Yes. The brain can be injured without any direct blow. In a whiplash-type acceleration and deceleration — such as a car being struck from behind or a violent shake — the brain moves and twists inside the skull, which can stretch and tear nerve fibres. The brain can also be damaged with no impact at all through non-traumatic causes such as a stroke, a period without oxygen, very low blood sugar, poisoning or infection. This is why a person can develop serious brain injury even when there is no visible wound on the head.
After any head injury, seek emergency care for a headache that keeps getting worse, repeated vomiting, a seizure or fit, unequal or enlarged pupils, weakness or numbness in the arms or legs, slurred speech, clear fluid or blood coming from the ear or nose, increasing drowsiness or confusion, or any loss of consciousness. In young children, watch for persistent crying, refusal to feed, a bulging soft spot or unusual drowsiness. These signs can indicate bleeding or swelling inside the skull and need to be assessed in hospital straight away.
Doctors begin with a clinical assessment, including the Glasgow Coma Scale (GCS), which scores eye opening, speech and movement to gauge how severe the injury is.
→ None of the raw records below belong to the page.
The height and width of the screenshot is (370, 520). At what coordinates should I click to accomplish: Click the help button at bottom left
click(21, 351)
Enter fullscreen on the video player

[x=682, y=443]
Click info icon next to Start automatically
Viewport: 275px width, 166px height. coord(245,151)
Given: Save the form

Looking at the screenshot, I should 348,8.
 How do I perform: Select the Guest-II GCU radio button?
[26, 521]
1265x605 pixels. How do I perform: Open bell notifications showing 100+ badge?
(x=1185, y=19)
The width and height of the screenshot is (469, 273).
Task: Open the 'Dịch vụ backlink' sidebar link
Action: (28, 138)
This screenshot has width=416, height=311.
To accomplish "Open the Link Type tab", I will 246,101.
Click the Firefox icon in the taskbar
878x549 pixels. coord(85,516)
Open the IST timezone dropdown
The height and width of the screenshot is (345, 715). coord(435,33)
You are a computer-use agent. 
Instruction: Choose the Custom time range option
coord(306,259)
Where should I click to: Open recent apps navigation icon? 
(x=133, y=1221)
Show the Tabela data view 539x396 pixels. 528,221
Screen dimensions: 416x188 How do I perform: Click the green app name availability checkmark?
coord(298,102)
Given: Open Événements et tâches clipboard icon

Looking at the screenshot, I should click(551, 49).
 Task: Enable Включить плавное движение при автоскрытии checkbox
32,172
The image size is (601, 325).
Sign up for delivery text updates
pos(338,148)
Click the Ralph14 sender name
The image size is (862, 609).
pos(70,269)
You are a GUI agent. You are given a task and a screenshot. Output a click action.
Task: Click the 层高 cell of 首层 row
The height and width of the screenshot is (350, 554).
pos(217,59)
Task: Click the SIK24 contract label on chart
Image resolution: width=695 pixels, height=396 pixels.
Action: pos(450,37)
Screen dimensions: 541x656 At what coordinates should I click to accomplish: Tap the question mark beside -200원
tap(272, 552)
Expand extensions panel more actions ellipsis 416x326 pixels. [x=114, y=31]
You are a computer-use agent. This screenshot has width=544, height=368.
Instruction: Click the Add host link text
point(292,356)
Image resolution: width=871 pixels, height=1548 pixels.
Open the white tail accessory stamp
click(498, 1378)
Imaging is central to diagnosis: a CT scan of the head is the first-line test in an emergency because it quickly shows bleeding, skull fractures and swelling. An MRI scan gives more detail and is better at detecting subtle injuries such as diffuse axonal injury or small contusions. In some cases, monitoring of the pressure inside the skull is also used to guide treatment.
It depends heavily on the type and severity of the injury and on how quickly treatment is started. Many people with a mild brain injury such as a concussion recover fully within days to weeks with rest and gradual return to activity. Moderate and severe injuries can leave lasting effects on memory, concentration, movement, mood or speech, and recovery may take many months of rehabilitation. The brain has a real capacity to adapt, so meaningful improvement is often possible, but honest expectations and structured rehabilitation matter more than promises of a complete cure.
Many brain injuries are preventable. Always wear a helmet on two-wheelers and bicycles and while playing contact sports, and wear a seatbelt and use child restraints in cars. Do not drink and drive or use a phone while driving. At home, reduce fall risks for older adults with good lighting, grab bars and clutter-free floors, and supervise young children near stairs and heights. At work, follow safety rules and use protective equipment at height. After any head injury, take concussion seriously and do not return to sport or heavy activity until cleared by a doctor.